Sese was cut off: Farès pushed him down into a rubber dinghy as deflated as a toy balloon after a party.
“Take that wooden thing over there. You know what you need to do now!” he shouted over the noise of the waves slapping against the boat.
Farès pulled on a cord and set the tiny dinghy free. It rocked alarmingly from side to side, like a kiddie pool.
“Hey!” squealed Sese.
A paddle lay on the canvas floor of the dinghy. Sese began to wield it desperately on either side, trying to hold his course. The moon faintly illuminated what he guessed must be an inlet. He managed to land on a pebble beach. A rocky path led up to what he hoped would be a road. He walked in darkness without knowing where he was going, up to the moment when the truth was revealed to him: he wasn’t in Deauville; he wasn’t in Normandy, as he’d been promised, but still in Africa—to be precise, in the Western Kingdom.
Since his arrival, he’d found his feet; he was able to express himself in a mixture of French, standard Arabic, and a little Darija, and he felt at home. But now, because of Mokhtar Daoudi, he’d found himself in jail without having done a thing, when all he’d wanted was to inform the appropriate authorities.

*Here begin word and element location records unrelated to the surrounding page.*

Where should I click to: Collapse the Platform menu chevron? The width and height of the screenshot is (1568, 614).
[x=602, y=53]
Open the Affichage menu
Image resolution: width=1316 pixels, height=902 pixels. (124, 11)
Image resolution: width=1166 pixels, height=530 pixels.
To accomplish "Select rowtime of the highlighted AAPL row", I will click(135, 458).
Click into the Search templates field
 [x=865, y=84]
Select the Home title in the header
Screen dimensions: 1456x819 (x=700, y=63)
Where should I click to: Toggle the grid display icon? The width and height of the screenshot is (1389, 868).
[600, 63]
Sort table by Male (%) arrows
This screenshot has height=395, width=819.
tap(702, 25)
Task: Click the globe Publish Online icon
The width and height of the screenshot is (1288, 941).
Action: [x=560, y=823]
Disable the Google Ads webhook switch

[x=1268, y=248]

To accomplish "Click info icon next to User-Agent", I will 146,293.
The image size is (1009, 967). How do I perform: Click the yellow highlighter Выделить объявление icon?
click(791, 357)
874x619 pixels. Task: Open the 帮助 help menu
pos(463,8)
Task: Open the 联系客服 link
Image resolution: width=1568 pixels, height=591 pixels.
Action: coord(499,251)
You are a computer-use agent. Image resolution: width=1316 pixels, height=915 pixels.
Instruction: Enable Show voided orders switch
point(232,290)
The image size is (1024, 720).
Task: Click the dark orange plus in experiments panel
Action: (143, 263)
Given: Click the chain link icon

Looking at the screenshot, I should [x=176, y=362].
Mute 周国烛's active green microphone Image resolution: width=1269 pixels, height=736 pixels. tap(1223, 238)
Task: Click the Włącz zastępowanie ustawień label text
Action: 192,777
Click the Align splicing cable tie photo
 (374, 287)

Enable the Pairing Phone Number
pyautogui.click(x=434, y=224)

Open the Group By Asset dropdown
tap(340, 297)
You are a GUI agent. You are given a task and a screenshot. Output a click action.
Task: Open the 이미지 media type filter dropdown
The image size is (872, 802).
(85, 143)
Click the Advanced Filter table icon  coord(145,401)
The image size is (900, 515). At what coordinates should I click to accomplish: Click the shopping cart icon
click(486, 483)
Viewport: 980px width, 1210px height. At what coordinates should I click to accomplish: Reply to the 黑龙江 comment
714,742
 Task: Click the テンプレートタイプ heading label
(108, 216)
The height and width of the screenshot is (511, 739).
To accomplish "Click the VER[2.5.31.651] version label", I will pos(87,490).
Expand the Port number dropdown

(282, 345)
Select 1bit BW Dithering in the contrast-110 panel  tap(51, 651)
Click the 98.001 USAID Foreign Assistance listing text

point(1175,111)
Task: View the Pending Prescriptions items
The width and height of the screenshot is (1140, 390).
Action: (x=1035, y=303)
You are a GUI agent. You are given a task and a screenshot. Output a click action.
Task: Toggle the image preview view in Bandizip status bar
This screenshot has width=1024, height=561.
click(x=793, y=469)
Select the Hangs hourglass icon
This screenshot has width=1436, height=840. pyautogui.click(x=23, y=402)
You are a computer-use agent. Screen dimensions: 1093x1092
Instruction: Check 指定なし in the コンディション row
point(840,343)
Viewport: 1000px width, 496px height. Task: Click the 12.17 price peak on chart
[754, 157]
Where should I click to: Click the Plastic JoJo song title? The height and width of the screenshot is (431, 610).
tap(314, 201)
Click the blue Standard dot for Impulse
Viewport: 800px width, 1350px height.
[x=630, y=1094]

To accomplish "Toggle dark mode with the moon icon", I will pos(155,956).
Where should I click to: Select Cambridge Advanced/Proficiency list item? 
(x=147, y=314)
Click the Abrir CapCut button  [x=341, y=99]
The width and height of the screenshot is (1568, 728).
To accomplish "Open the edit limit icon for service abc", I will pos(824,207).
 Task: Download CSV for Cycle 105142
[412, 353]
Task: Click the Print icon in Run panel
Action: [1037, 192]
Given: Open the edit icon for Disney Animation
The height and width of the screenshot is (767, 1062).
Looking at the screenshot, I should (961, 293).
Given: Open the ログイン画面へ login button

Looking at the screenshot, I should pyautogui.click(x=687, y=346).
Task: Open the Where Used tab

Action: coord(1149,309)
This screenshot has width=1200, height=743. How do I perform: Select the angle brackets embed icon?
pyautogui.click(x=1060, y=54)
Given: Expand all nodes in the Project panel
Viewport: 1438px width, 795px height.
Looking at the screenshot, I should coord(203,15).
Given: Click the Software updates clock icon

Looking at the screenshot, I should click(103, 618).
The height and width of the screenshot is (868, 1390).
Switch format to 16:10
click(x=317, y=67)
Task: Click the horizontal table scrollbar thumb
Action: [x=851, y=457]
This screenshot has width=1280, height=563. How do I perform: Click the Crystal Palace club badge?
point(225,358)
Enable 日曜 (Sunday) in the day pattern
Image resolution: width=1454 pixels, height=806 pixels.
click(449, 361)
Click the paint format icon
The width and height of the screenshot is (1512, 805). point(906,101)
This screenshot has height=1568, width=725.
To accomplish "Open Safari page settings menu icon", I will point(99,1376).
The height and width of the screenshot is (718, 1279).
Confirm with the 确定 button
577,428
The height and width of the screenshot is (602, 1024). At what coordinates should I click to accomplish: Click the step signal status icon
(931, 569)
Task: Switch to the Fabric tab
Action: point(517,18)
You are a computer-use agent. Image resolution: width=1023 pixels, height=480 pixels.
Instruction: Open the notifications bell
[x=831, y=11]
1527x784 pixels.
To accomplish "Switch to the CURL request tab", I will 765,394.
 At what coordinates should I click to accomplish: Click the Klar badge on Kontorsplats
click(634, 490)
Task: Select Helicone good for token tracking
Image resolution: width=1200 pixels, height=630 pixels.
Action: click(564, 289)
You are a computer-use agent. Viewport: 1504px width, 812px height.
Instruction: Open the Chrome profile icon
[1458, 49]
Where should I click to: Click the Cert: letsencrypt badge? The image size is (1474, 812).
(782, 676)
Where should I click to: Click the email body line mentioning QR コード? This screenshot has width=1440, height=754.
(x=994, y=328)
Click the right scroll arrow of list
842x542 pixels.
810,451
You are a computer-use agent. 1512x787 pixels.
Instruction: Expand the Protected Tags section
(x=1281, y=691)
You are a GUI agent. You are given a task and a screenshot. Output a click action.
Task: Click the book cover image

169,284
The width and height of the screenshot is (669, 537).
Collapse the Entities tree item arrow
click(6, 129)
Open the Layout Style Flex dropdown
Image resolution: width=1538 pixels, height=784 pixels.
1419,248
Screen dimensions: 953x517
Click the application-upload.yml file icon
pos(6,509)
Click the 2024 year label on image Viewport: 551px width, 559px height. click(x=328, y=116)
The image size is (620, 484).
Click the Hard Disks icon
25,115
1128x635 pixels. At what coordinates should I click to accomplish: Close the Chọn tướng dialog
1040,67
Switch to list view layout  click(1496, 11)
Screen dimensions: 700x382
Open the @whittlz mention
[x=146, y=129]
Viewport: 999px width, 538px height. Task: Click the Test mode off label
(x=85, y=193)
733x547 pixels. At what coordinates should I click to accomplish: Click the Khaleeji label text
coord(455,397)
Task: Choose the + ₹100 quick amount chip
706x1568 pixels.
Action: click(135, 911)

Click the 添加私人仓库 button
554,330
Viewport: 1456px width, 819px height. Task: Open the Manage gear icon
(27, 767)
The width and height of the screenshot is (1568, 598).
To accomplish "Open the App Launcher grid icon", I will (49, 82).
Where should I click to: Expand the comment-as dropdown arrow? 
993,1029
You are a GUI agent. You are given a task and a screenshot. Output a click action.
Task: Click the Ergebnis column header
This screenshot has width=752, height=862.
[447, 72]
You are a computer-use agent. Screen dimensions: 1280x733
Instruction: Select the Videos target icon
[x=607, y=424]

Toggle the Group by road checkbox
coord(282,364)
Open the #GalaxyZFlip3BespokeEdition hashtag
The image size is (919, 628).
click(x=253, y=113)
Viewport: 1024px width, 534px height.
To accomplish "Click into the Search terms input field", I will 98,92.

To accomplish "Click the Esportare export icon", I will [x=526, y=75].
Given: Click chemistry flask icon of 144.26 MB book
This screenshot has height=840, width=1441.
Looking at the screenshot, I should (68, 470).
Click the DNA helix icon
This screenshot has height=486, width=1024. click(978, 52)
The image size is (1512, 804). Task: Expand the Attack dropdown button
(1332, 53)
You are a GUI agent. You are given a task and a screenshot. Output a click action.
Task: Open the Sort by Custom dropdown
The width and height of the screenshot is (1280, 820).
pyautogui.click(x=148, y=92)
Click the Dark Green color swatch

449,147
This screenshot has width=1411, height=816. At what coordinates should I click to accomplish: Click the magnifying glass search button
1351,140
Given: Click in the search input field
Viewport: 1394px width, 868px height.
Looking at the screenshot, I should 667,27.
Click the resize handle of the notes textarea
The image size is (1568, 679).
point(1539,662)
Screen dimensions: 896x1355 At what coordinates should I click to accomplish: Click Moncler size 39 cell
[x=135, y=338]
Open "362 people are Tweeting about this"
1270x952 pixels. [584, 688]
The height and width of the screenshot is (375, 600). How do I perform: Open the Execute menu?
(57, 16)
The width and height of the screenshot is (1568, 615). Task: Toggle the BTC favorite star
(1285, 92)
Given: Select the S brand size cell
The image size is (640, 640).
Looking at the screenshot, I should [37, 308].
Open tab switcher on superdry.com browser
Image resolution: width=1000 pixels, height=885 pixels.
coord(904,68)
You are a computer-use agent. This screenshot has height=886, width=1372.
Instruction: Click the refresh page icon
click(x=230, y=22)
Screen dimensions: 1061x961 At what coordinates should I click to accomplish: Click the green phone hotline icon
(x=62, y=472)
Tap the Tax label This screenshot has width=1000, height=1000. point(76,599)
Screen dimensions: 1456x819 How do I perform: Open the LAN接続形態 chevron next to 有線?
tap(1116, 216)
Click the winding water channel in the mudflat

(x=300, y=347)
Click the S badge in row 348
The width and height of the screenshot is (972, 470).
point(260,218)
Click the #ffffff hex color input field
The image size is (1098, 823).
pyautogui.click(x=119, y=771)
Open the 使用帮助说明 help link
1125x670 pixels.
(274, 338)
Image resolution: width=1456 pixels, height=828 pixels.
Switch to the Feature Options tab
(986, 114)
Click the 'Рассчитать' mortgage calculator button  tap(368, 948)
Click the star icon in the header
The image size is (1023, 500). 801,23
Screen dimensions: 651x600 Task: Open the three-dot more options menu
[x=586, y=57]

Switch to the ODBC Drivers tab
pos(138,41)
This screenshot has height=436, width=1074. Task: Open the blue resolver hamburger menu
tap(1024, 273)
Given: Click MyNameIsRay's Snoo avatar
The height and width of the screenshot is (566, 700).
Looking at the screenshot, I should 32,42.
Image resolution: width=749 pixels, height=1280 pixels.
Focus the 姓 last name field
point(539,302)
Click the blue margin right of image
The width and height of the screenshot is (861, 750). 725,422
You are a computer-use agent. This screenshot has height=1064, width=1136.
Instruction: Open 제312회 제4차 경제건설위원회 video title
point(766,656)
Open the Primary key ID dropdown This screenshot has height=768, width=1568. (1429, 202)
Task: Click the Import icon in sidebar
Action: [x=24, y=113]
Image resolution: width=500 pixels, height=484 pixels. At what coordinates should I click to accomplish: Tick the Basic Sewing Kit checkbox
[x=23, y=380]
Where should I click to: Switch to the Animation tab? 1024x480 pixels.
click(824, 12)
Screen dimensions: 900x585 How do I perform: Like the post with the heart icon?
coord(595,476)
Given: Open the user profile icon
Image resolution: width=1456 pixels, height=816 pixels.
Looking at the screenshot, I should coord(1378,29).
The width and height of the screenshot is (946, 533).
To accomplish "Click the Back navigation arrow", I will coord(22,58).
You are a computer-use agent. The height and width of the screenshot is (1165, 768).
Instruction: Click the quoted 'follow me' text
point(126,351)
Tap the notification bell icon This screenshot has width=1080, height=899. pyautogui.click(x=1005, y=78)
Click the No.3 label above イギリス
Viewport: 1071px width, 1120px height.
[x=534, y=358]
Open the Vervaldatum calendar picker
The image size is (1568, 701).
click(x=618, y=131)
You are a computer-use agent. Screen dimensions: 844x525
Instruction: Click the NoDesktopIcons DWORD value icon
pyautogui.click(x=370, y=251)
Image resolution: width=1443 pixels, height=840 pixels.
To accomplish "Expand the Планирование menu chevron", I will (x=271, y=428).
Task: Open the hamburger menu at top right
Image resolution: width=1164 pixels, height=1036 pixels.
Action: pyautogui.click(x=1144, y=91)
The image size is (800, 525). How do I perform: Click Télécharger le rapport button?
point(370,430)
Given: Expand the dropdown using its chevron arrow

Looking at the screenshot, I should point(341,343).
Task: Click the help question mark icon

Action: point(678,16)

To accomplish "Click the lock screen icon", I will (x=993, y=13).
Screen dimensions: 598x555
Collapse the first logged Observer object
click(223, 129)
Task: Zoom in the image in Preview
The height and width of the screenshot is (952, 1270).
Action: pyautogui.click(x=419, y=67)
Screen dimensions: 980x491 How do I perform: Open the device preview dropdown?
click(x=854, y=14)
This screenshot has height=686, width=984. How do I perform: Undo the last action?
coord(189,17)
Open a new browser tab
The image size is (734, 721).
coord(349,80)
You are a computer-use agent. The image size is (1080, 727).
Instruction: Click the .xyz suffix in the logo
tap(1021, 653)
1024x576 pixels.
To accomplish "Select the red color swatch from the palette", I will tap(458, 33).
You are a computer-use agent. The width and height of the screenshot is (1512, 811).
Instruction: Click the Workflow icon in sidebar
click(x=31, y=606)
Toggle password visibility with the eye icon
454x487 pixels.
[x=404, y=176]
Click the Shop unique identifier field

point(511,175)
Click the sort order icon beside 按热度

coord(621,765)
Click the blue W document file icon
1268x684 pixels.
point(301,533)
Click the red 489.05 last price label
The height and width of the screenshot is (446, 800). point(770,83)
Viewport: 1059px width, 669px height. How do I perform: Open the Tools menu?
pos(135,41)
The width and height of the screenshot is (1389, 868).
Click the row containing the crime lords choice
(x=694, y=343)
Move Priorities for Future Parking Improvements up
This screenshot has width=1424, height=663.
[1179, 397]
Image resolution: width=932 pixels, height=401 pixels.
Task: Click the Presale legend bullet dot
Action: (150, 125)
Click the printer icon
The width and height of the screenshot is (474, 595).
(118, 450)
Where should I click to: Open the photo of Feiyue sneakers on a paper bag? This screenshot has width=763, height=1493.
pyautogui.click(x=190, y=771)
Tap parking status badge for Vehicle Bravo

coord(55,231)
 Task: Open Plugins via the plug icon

“Ah, Vié na ngai. Na barrer Ichrak? Ata yo moko. Moto na ngai. Ah, Great Man. Me, kill Ichrak? Can you imagine? She was my dear friend!”
Sese had uttered these words in Lingala slang, face lifted up, as if speaking to an especially influential divinity. Then he dropped into a sitting position on a cement slab furnished—if that was the right word—with a thin mattress that had been used for sleeping and a great many other things besides. His gaze moved around the cubbyhole they’d put him in, and he inwardly cursed Inspector Daoudi. Him, suspected of killing Ichrak? It was ridiculous! But that’s what the inspector had claimed, booking sheet in hand.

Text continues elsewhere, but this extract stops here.